(Task objective): Return the lines below exactly as they appear, please, starting with the first and ending with the one that contains "Task: Expand the add-layer dropdown chevron".

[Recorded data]
BEGIN

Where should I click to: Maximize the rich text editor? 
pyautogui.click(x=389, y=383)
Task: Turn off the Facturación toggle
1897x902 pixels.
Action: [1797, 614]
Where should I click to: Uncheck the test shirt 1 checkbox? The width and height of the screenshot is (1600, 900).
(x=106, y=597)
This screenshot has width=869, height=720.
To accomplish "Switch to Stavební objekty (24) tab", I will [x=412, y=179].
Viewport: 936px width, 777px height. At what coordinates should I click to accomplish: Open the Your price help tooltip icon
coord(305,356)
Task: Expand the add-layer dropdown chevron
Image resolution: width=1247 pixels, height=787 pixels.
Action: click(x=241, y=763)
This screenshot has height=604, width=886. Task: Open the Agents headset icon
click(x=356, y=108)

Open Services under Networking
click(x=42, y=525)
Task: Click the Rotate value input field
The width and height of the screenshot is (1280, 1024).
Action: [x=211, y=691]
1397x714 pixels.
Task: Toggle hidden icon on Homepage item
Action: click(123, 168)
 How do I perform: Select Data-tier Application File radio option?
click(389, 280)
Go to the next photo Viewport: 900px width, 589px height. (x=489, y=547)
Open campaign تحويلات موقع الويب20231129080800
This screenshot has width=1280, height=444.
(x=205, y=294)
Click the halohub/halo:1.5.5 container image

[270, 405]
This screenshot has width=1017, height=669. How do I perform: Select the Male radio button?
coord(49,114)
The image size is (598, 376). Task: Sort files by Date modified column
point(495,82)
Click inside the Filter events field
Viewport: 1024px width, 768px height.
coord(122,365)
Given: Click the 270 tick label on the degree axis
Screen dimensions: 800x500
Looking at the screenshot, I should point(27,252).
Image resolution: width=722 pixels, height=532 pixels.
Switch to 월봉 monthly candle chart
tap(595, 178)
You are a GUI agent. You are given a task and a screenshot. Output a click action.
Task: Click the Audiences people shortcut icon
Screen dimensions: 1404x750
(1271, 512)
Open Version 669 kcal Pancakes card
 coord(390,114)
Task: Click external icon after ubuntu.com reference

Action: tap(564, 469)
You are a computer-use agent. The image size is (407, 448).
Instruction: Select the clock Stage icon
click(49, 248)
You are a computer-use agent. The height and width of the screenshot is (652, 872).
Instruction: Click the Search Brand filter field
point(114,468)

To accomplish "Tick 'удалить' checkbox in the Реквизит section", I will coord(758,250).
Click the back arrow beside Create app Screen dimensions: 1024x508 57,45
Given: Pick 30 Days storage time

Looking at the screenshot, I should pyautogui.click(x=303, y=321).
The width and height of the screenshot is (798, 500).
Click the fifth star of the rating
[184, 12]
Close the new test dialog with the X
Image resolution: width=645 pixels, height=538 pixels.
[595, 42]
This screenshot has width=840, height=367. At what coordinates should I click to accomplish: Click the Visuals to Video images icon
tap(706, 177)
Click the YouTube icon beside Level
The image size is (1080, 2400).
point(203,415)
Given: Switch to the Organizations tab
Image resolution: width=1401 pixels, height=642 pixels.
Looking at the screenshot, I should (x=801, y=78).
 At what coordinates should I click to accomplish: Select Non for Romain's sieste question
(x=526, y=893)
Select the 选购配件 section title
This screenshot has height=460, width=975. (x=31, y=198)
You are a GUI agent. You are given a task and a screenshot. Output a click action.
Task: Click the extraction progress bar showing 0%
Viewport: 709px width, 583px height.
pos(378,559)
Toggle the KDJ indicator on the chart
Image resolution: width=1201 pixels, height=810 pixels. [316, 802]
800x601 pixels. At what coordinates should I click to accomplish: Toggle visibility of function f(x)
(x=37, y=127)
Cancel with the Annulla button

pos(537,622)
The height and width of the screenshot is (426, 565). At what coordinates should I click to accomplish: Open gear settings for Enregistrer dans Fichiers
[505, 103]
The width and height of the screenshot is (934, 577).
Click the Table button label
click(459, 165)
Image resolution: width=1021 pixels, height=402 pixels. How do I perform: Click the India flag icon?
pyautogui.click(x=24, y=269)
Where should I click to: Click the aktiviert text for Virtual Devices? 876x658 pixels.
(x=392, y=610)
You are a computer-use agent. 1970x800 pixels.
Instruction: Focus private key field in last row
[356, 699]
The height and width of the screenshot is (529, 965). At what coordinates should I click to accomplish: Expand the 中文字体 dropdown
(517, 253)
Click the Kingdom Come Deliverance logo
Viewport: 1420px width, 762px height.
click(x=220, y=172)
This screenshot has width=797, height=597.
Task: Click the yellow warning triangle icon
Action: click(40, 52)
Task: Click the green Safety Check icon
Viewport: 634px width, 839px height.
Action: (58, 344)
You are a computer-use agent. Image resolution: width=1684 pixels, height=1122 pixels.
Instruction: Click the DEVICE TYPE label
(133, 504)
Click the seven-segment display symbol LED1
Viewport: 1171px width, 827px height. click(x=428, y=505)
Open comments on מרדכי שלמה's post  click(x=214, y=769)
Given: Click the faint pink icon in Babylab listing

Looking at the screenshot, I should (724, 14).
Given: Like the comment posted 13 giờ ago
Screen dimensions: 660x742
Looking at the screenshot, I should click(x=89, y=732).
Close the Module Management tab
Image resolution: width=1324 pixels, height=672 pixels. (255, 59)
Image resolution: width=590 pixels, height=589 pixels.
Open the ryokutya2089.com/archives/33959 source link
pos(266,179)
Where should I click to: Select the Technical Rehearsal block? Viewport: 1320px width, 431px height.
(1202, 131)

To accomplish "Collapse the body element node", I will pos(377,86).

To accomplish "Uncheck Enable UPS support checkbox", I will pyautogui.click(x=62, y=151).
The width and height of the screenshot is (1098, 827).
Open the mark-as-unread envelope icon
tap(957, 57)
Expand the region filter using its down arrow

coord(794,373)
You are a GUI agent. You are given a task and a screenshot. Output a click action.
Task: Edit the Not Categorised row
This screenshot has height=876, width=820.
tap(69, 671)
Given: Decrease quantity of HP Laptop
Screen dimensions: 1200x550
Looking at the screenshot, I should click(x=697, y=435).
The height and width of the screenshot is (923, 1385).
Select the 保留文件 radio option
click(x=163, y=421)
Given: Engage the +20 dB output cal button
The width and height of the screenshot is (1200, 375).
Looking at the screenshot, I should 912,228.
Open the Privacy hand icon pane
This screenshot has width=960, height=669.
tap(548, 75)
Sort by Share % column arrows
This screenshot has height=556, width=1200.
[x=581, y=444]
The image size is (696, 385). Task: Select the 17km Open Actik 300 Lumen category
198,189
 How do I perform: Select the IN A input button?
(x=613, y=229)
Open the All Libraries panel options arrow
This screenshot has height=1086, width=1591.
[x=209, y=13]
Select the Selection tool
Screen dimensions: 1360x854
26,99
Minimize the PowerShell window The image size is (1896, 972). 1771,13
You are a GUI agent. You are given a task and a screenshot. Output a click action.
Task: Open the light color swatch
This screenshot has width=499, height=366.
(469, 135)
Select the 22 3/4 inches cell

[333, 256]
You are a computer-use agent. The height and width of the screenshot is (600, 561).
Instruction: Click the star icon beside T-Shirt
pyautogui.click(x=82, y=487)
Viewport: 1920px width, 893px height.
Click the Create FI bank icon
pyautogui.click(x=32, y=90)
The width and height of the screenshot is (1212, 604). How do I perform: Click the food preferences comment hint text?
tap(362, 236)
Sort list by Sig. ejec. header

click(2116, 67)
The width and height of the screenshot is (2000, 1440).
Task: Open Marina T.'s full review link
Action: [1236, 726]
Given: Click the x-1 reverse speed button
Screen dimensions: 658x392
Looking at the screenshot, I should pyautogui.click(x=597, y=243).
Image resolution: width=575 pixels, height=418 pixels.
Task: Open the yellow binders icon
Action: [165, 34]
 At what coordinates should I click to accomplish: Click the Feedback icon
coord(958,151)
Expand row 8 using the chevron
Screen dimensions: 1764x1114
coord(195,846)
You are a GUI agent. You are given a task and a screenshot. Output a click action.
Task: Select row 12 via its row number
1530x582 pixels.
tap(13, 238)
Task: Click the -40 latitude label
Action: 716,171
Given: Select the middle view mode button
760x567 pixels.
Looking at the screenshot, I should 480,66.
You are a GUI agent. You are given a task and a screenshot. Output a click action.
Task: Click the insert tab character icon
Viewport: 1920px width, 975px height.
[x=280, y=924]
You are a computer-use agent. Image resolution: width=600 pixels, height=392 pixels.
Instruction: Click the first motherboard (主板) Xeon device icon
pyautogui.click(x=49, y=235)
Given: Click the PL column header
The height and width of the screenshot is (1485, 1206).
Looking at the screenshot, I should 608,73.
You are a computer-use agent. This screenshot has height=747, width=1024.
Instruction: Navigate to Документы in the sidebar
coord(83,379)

END

(Response area):
Where should I click to: Maximize the rich text editor? 
pyautogui.click(x=389, y=383)
Task: Turn off the Facturación toggle
1897x902 pixels.
Action: [1797, 614]
Where should I click to: Uncheck the test shirt 1 checkbox? The width and height of the screenshot is (1600, 900).
(x=106, y=597)
This screenshot has width=869, height=720.
To accomplish "Switch to Stavební objekty (24) tab", I will [x=412, y=179].
Viewport: 936px width, 777px height. At what coordinates should I click to accomplish: Open the Your price help tooltip icon
coord(305,356)
Task: Expand the add-layer dropdown chevron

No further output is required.